> _Given entries_

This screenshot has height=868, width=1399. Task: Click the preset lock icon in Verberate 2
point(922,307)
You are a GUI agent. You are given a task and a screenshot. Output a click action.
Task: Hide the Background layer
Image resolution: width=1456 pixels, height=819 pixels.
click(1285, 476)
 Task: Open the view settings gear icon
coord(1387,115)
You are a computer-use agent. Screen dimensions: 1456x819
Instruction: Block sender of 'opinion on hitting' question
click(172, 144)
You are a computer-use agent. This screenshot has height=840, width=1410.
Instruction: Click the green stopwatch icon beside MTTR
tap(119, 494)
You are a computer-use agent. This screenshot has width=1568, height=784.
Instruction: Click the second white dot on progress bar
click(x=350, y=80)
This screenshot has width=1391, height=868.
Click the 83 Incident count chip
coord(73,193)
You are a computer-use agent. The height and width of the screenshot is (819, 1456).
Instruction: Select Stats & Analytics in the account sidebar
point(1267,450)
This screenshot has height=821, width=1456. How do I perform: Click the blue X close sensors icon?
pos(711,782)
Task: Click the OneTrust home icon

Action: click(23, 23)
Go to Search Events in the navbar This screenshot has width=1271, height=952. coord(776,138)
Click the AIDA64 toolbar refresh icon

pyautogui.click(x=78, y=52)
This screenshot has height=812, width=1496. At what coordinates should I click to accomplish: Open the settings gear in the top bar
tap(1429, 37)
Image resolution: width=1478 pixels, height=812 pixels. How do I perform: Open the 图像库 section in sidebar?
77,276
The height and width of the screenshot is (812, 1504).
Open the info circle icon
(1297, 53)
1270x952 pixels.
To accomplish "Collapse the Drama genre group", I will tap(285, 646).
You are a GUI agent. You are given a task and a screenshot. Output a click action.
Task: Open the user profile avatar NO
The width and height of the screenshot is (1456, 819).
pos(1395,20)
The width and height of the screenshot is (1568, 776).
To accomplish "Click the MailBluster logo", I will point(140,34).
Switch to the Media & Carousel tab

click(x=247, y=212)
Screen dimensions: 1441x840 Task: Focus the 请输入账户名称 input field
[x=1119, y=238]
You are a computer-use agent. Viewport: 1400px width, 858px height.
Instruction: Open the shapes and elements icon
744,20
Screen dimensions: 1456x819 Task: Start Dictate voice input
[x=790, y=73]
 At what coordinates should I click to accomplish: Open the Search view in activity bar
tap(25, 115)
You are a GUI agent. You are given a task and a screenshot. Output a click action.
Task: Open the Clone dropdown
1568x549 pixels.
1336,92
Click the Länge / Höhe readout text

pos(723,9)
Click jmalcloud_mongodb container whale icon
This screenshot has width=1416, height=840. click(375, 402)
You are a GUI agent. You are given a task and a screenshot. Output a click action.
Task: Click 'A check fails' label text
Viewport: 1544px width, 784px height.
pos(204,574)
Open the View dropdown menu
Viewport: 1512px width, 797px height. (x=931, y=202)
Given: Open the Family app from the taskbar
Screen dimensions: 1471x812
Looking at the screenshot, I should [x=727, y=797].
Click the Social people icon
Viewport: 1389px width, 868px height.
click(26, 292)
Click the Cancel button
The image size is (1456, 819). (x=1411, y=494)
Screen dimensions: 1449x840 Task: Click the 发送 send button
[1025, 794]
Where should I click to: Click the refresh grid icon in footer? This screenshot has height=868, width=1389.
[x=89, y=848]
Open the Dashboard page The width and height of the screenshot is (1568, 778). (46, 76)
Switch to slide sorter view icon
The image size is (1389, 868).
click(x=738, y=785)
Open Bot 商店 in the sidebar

> _Goal of the exercise_
All records above need to be set down again exactly as written.

> _Response for this exercise_
This screenshot has height=868, width=1399. Task: Click the preset lock icon in Verberate 2
point(922,307)
You are a GUI agent. You are given a task and a screenshot. Output a click action.
Task: Hide the Background layer
Image resolution: width=1456 pixels, height=819 pixels.
click(1285, 476)
 Task: Open the view settings gear icon
coord(1387,115)
You are a computer-use agent. Screen dimensions: 1456x819
Instruction: Block sender of 'opinion on hitting' question
click(172, 144)
You are a computer-use agent. This screenshot has height=840, width=1410.
Instruction: Click the green stopwatch icon beside MTTR
tap(119, 494)
You are a computer-use agent. This screenshot has width=1568, height=784.
Instruction: Click the second white dot on progress bar
click(x=350, y=80)
This screenshot has width=1391, height=868.
Click the 83 Incident count chip
coord(73,193)
You are a computer-use agent. The height and width of the screenshot is (819, 1456).
Instruction: Select Stats & Analytics in the account sidebar
point(1267,450)
This screenshot has height=821, width=1456. How do I perform: Click the blue X close sensors icon?
pos(711,782)
Task: Click the OneTrust home icon

Action: click(23, 23)
Go to Search Events in the navbar This screenshot has width=1271, height=952. coord(776,138)
Click the AIDA64 toolbar refresh icon

pyautogui.click(x=78, y=52)
This screenshot has height=812, width=1496. At what coordinates should I click to accomplish: Open the settings gear in the top bar
tap(1429, 37)
Image resolution: width=1478 pixels, height=812 pixels. How do I perform: Open the 图像库 section in sidebar?
77,276
The height and width of the screenshot is (812, 1504).
Open the info circle icon
(1297, 53)
1270x952 pixels.
To accomplish "Collapse the Drama genre group", I will tap(285, 646).
You are a GUI agent. You are given a task and a screenshot. Output a click action.
Task: Open the user profile avatar NO
The width and height of the screenshot is (1456, 819).
pos(1395,20)
The width and height of the screenshot is (1568, 776).
To accomplish "Click the MailBluster logo", I will point(140,34).
Switch to the Media & Carousel tab

click(x=247, y=212)
Screen dimensions: 1441x840 Task: Focus the 请输入账户名称 input field
[x=1119, y=238]
You are a computer-use agent. Viewport: 1400px width, 858px height.
Instruction: Open the shapes and elements icon
744,20
Screen dimensions: 1456x819 Task: Start Dictate voice input
[x=790, y=73]
 At what coordinates should I click to accomplish: Open the Search view in activity bar
tap(25, 115)
You are a GUI agent. You are given a task and a screenshot. Output a click action.
Task: Open the Clone dropdown
1568x549 pixels.
1336,92
Click the Länge / Höhe readout text

pos(723,9)
Click jmalcloud_mongodb container whale icon
This screenshot has width=1416, height=840. click(375, 402)
You are a GUI agent. You are given a task and a screenshot. Output a click action.
Task: Click 'A check fails' label text
Viewport: 1544px width, 784px height.
pos(204,574)
Open the View dropdown menu
Viewport: 1512px width, 797px height. (x=931, y=202)
Given: Open the Family app from the taskbar
Screen dimensions: 1471x812
Looking at the screenshot, I should [x=727, y=797].
Click the Social people icon
Viewport: 1389px width, 868px height.
click(26, 292)
Click the Cancel button
The image size is (1456, 819). (x=1411, y=494)
Screen dimensions: 1449x840 Task: Click the 发送 send button
[1025, 794]
Where should I click to: Click the refresh grid icon in footer? This screenshot has height=868, width=1389.
[x=89, y=848]
Open the Dashboard page The width and height of the screenshot is (1568, 778). (46, 76)
Switch to slide sorter view icon
The image size is (1389, 868).
click(x=738, y=785)
Open Bot 商店 in the sidebar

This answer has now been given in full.